In an effort to escape his tormentors, Daniel became a danger to himself. We had to place him in a hospital where he could be constantly monitored. My heart would break every night when I went to visit my son. When it came time to leave, he would cling to my leg and would plead with me to take him home again...and he would promise "to be a good boy". I began to understand the parents of the young man who had sat on my lap many years earlier. After all; there is just so much you can take.

My anger at Heavenly Father returned. I could not sleep or work or do anything but fret and fester about my son helpless in a hospital. I was so distracted at work that my employer told me to take a few days off. As I left the building, I noticed a little park nearby. It was overgrown and hardly ever used. I knew it would be a private place and I knew that the prayer I had within me was not a silent prayer. I walked into the park and began to pray in a way I never had before.

I railed in anger. I told Heavenly Father that he was not a merciful God. I complained that He had given me the very thing I had begged Him to spare me. I told Him that if He had an ounce of mercy, He would either end Daniel's life or mine because I could no longer stand by and watch my son suffer so.

What happened next, I count as one of the truly great miracles in my life. I literally felt my Heavenly Father's arms enfold me. The pain and bitterness that was so exquisite and intense just a moment before became a distant memory. The burden that I had carried in to that park was lifted from my shoulders and I felt my Heavenly Father's words enter my heart, "I know what you're going through...I too, had to watch a Son suffer once"

All my life I had been taught and had learned to consider what The Savior went through as he knelt in the Garden of Gethsemane and took upon himself my sins. I had never considered what it must have been like for Heavenly Father to stand aside and watch his Only Begotten Son suffer for the sins of the world and be powerless to stop that suffering lest he frustrate the Plan of Salvation.

In an instant, my feelings went from a bitter and angry, "Why me?" to a thankful and humble, "Why me?"

We got through that day and others like it. I learned to lean more heavily upon my Father in Heaven. Eventually, we felt that we wanted to get Daniel his Patriarchal Blessing. We talked it over with the bishop and the patriarch and both agreed. The patriarch asked for a week so that he could fast and prepare before giving the blessing.

It was a phenomenal blessing, one that told Daniel and us of his valiant service in the pre-mortal life. The patriarch told us that Daniel was one of the spirits who lead the battle against Satan and was instrumental in casting him from heaven.

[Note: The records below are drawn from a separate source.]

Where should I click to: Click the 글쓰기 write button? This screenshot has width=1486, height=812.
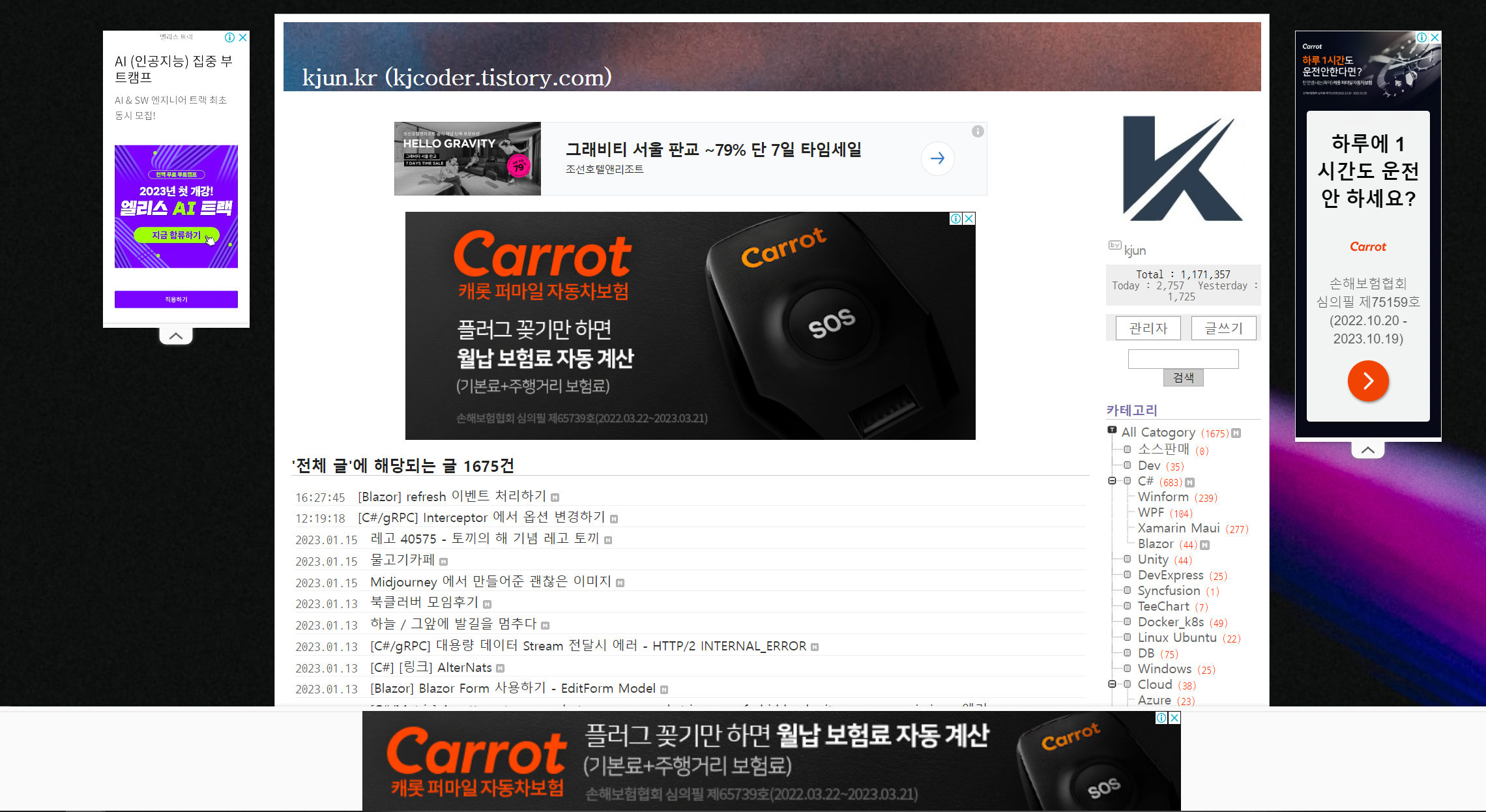(1223, 328)

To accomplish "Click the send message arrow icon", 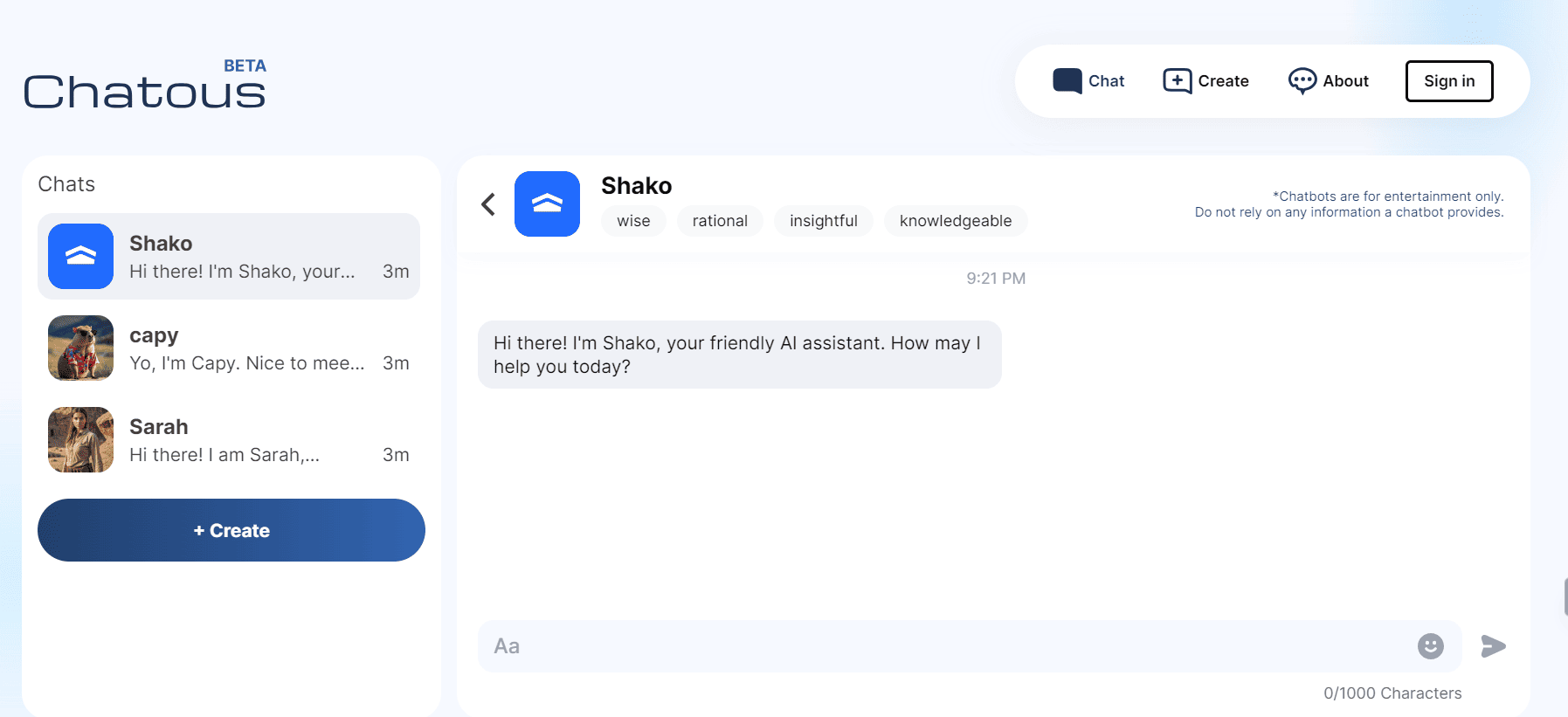I will point(1494,646).
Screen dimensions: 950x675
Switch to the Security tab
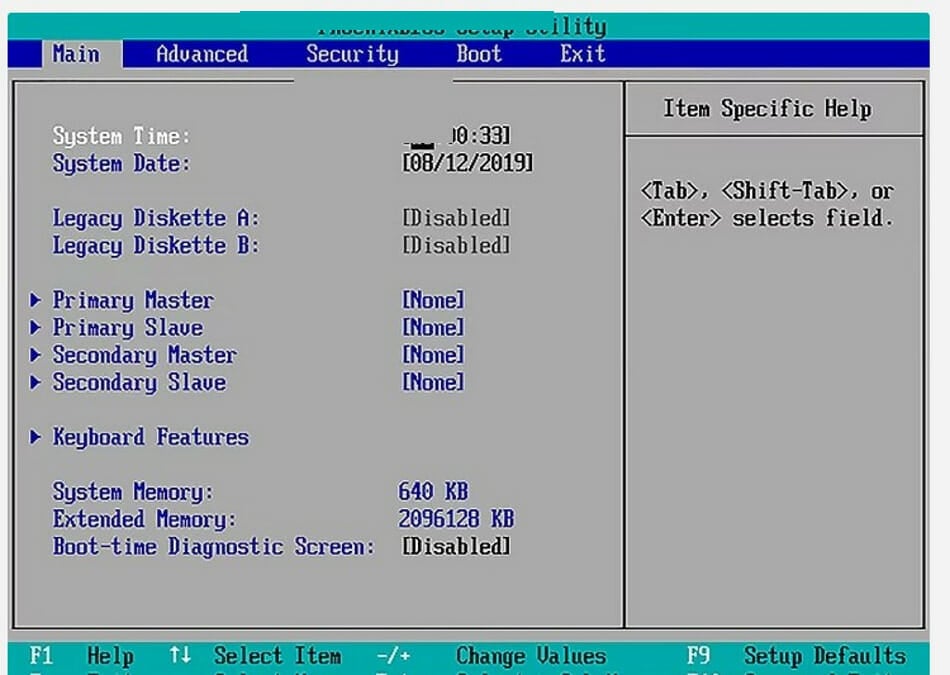352,55
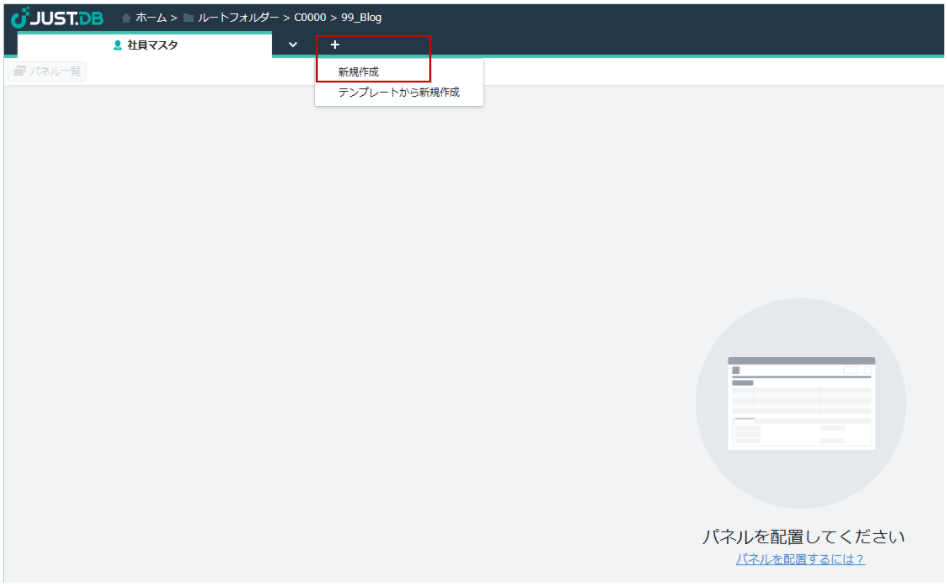Screen dimensions: 947x584
Task: Select 新規作成 from the dropdown menu
Action: (x=358, y=72)
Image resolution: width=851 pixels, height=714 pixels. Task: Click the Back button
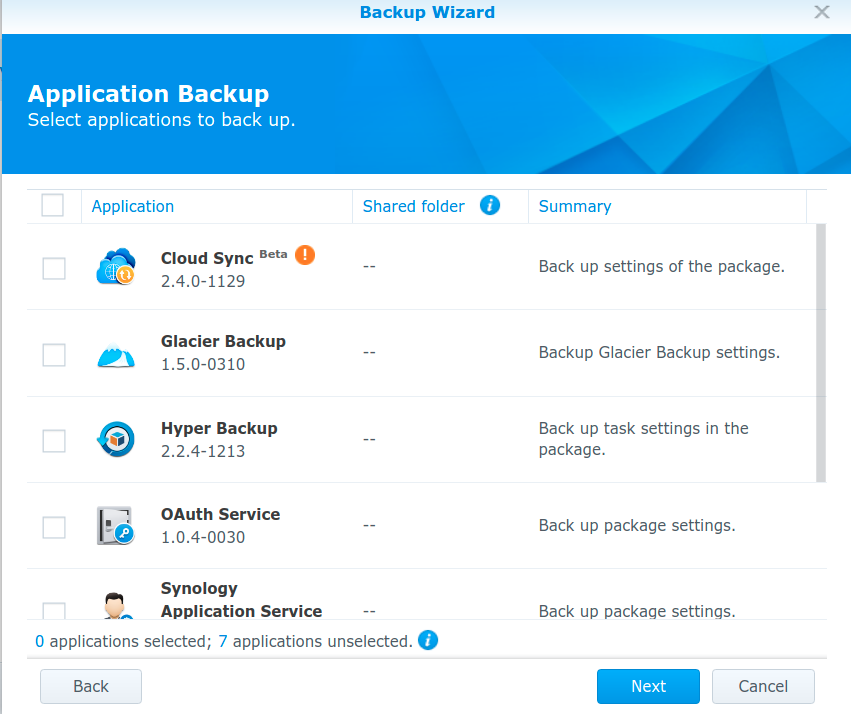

The patriarch told us that Daniel had won his exhaltation in Heaven but had chosen to come to earth anyway. We were told that Heavenly Father placed Daniel's austism upon him as a shield so that he would be certain to return.

The blessing went on and on about many extraordinary things and I began to be a bit of a doubting Thomas. I thought, "sure...throw the parents a bone...tell them how great their son is so they'll feel better about the whole thing"

But God has a way of winking at us from time to time; to let us know that what might be shrugged off as a mere coincindence really is a miracle or to let us know that a patriarchal blessing truly came from Him.

When the patriarch gave Daniel his lineage, it was into the Tribe of Benjamin. I considered it very strange because his mother and I and everyone I knew were of the tribe of Ephraim. The patriarch proclaimed that all the blessings of the Tribe of Benjamin were now upon Daniel.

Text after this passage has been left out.